Interview: Prince Naif bin Sultan bin Mohammed bin Saud Al Kabeer
To what extent are unlimited data services sustainable from a profitability standpoint?
PRINCE NAIF BIN SULTAN BIN MOHAMMED BIN SAUD AL KABEER: The current wave of phenomenal growth in mobile data services and traffic is driving connections and smart phone penetration ever higher. Zain Saudi Arabia users consume more than 4000 TB of data on a daily basis. As a point of reference, the amount of data on the web in 2000 was thought to be only 8000 TB. There are challenges for operators in differentiating and monetising value propositions in an unlimited plan environment, while staying on the right side of net neutrality legislation. Today unlimited plans are unsustainable as they require massive investments in infrastructure and provide minimal monetisation opportunities. What is sustainable for the industry is to deliver wider customer choice; with different offers at different throughput rates and levels of GB consumption, with an array of pricing plans that allow customers to make smart choices and select the most suitable plan.
All technologies need to be leveraged to manage increased broadband consumption, including hybrid services.

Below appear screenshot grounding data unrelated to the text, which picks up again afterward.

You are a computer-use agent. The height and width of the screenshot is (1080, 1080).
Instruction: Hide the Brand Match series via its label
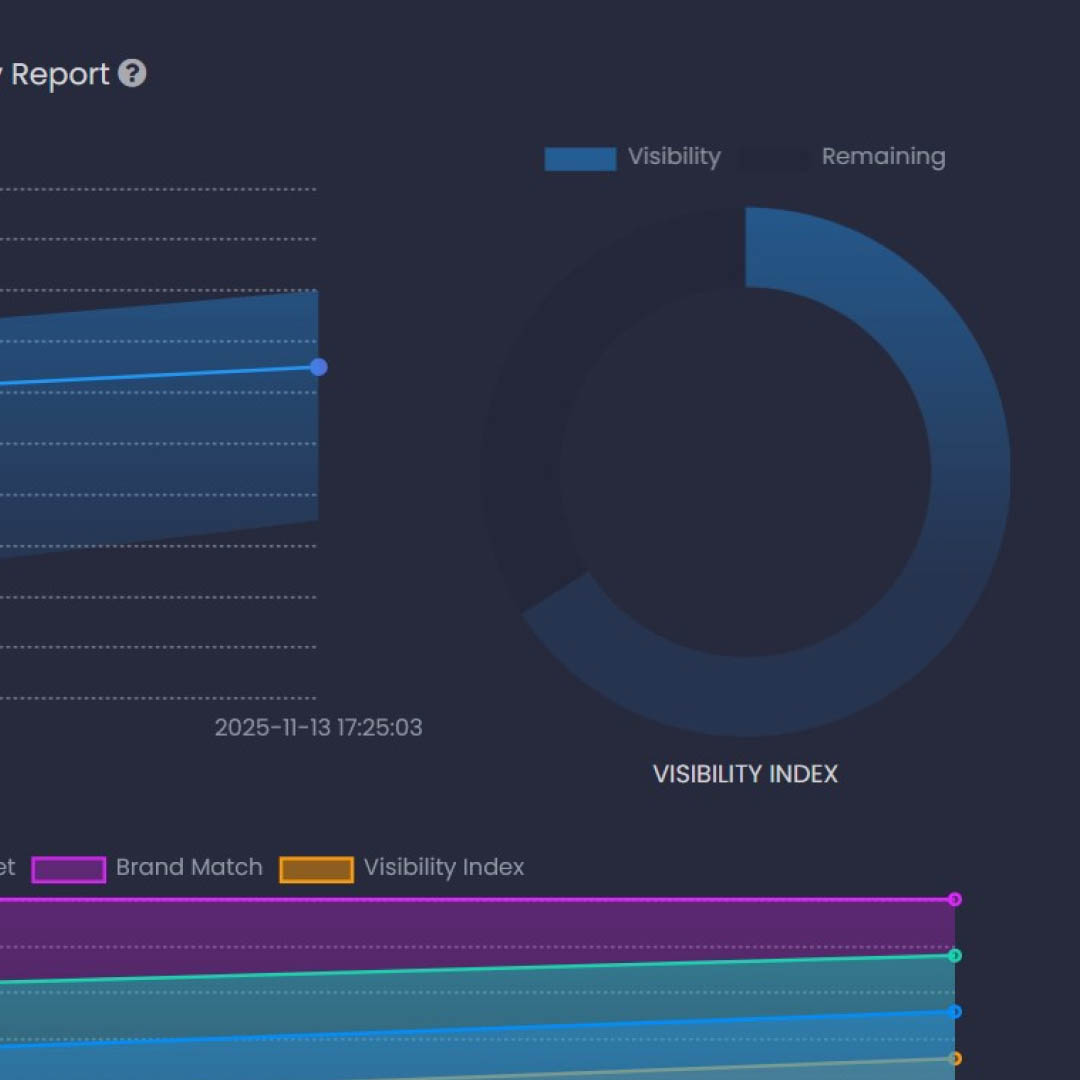(189, 867)
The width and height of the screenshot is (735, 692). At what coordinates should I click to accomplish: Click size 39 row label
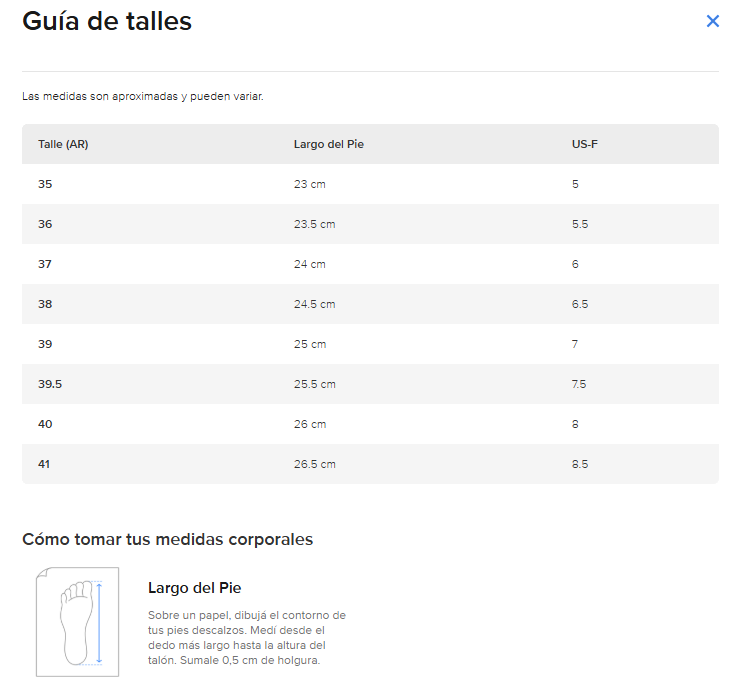pyautogui.click(x=45, y=344)
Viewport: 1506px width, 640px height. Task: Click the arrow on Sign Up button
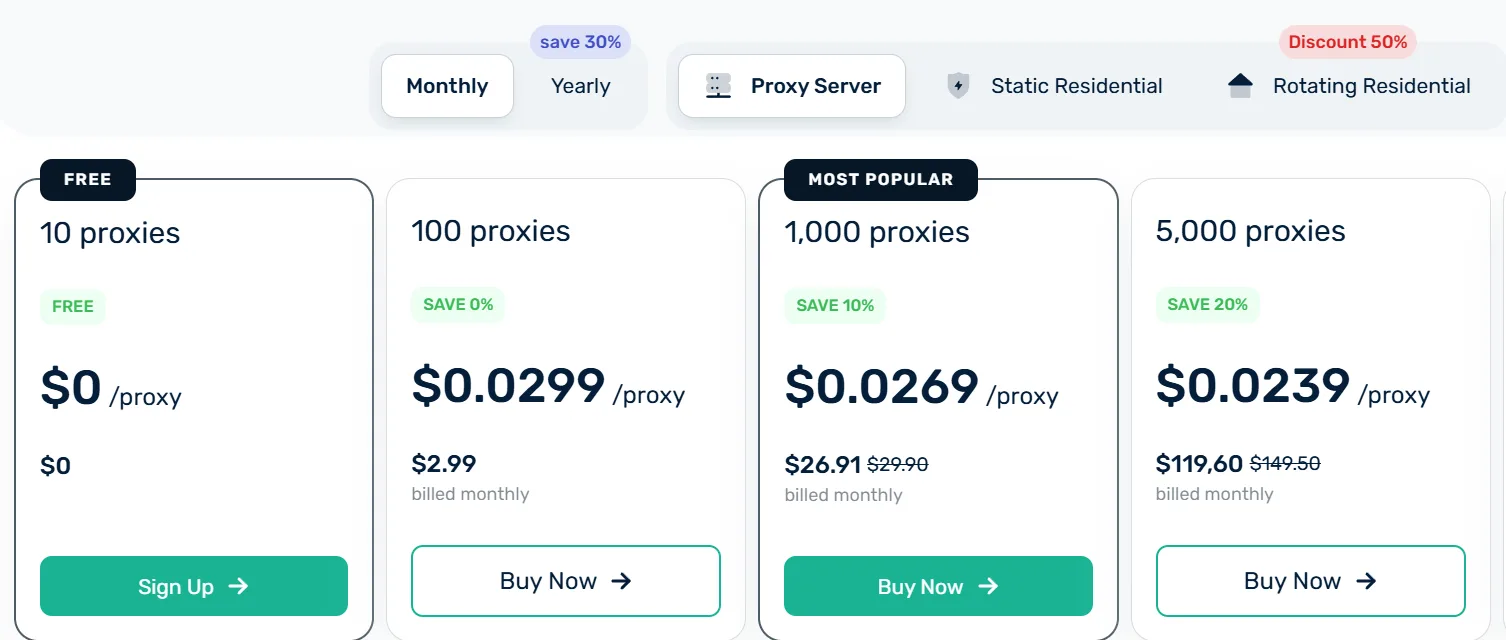238,586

It is a smarter practice to deliver super-fast broadband based on a mix of fixed and wireless technologies to ensure both the customer and the operator realise value. Total reliance on one technology may lead to a very long payback period, which means more limited customer choice and less optimal pricing plans.
What do you expect to be the main drivers of telecoms profitability in the short to medium term?
PRINCE NAIF: The telecommunications sector needs to focus on fundamental goals including digitisation, customer service and operational efficiency. We need to deal with customers in a transparent way and consistent manner. Profitability will be affected by machine-to-machine (M2M) and internet of things (IoT) communications and new capital expenditure. Specifically, investment in infrastructure upgrades including speed, throughput and service stability are critical to prepare for a more dynamic and competitive business environment and enhance long-term profitability.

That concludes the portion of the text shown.